* _Task_:
Duplicate the part of the forum discussion about running radio software on a Raspberry Pi that lies between "The Pi4 seems" and "also 12V powered.", inclusive, copying it word for word.

* _Source extract_:
..........
I ended up with three virtual desktops with an app running full screen in each. I had a mouse but no keyboard in the setup but I reprogrammed Openbox to switch between the screens with a middle mouse click but you may be able to use the screen gestures to do the same thing. I had the same issues as you trying and failing to find a suitable keyboard!
It was ( eventually ) surprisingly easy and I can supply the incantations if you need.
> It was ( eventually ) surprisingly easy
Thanks – but the (eventually) strikes fear into the heart of this Linux noob 😉 Although I’ll bear it in mind as a workaround if I have a horsepower issue on the Pi. Now that I have discovered the Alt-Shift M command to move the window, I have run WSJT-X, and the extra grunt of the Pi4 means I can’t say I have any complaints.
Indeed, it is more competent than my cheap HP Stream W10 notebook which was OK when I got it in 2017 and used to be able to run earlier versions of WSJT-X OK, but seems to have lost processing power with Windows updates. Or WSJT-X has got more CPU intensive.
The Pi is also more reliable than my main PC for these programs- I have about three sound cards (inbuilt, main audio and a secondary audio for radio bits) and whatever portaudio is on Windows it loses it’s marbles regularly and loses touch with the right sound card. Another Pi4 without touchscreen in the shed away from the house would let be offload the problem and get the RF away from the house.
The Pi4 seems a real step up from previous versions!
Hi — I am about to get started loading fldigi and flrig on my RPi 4 with 11 inch touchscreen. For powering the pi, I bought USB hub that i powered by 12V. I delivers 2.5A 5v to the Pi. The touchscreen is also 12V powered.
..........
* _Dataset entries_:
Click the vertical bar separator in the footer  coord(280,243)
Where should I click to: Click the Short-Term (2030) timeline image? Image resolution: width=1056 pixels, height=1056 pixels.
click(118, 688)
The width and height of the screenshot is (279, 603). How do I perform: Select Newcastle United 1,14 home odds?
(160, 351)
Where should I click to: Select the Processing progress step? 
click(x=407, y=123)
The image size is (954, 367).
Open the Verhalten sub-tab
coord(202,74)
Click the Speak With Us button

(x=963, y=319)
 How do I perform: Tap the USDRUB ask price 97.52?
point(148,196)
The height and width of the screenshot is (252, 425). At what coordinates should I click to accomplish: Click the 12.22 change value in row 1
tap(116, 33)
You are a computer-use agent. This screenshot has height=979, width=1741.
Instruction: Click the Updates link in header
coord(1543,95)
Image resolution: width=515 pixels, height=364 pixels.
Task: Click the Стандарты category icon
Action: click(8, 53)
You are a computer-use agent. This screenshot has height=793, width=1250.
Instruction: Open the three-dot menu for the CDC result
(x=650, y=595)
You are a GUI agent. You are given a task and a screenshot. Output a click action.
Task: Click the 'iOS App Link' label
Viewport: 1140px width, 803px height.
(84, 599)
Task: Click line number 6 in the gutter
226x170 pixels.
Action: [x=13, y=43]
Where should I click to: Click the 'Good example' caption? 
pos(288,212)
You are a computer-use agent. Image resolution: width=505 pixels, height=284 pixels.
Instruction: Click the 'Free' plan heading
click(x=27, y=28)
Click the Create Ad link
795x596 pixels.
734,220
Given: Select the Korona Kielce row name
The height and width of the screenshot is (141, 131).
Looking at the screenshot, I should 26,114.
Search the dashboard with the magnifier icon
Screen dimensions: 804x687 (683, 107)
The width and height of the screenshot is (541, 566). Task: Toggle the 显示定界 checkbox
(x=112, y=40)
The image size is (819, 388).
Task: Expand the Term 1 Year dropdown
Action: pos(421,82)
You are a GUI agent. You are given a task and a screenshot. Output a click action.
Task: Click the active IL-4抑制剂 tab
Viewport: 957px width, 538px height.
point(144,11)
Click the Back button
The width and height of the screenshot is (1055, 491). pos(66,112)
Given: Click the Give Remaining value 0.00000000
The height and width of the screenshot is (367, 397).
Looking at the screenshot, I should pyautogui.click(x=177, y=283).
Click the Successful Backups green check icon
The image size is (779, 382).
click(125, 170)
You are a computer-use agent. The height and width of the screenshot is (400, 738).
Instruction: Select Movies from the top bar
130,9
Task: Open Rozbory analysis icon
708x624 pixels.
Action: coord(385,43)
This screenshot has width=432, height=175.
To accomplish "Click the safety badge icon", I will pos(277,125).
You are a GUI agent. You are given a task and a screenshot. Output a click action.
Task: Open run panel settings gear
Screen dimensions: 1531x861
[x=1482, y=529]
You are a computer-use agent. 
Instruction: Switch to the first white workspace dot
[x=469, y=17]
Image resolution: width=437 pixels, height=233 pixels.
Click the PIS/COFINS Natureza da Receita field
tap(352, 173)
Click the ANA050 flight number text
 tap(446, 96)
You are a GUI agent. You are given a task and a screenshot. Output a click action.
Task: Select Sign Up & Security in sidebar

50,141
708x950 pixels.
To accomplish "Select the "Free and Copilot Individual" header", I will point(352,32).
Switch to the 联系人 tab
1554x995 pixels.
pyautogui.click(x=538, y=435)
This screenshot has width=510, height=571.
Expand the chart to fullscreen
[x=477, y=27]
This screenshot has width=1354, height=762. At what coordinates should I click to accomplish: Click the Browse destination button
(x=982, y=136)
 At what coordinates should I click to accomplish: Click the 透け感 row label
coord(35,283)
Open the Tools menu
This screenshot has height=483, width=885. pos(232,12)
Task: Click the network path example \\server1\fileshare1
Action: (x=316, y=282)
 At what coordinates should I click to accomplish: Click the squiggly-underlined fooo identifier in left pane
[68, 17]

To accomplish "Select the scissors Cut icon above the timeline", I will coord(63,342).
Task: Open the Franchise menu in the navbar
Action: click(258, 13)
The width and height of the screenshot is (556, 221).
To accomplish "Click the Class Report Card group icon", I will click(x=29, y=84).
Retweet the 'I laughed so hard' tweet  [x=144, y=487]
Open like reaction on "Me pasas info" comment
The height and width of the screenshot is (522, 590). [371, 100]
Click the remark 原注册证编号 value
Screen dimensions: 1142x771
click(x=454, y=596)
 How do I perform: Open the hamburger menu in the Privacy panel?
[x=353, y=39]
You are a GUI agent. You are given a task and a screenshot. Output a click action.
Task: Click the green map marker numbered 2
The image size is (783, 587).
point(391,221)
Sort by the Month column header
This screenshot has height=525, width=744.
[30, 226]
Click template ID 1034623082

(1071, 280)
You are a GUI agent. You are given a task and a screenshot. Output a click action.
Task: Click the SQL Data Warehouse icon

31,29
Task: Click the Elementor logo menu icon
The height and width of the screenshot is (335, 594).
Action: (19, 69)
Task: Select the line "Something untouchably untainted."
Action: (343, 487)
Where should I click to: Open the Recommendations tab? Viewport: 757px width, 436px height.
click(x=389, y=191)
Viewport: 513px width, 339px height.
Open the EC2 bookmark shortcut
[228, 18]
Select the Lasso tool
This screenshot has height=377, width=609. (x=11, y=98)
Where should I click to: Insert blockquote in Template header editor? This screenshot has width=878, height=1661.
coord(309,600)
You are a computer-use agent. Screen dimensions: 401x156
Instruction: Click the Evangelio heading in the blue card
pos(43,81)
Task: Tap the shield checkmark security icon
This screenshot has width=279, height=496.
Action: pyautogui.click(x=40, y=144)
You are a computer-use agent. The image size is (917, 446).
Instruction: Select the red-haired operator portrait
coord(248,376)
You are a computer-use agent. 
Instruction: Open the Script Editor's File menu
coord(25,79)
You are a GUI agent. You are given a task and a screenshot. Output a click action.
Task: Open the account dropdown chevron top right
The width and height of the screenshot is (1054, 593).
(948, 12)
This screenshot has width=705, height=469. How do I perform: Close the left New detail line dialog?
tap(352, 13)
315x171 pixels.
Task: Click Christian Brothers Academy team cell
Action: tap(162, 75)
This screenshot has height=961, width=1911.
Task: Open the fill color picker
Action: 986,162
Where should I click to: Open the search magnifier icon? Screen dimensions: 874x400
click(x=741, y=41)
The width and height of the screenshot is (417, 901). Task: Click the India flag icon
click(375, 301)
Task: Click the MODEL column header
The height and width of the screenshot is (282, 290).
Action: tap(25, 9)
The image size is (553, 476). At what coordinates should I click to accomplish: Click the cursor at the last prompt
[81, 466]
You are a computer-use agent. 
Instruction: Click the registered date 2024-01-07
..........
* _Exercise solution_:
The Pi4 seems a real step up from previous versions!
Hi — I am about to get started loading fldigi and flrig on my RPi 4 with 11 inch touchscreen. For powering the pi, I bought USB hub that i powered by 12V. I delivers 2.5A 5v to the Pi. The touchscreen is also 12V powered.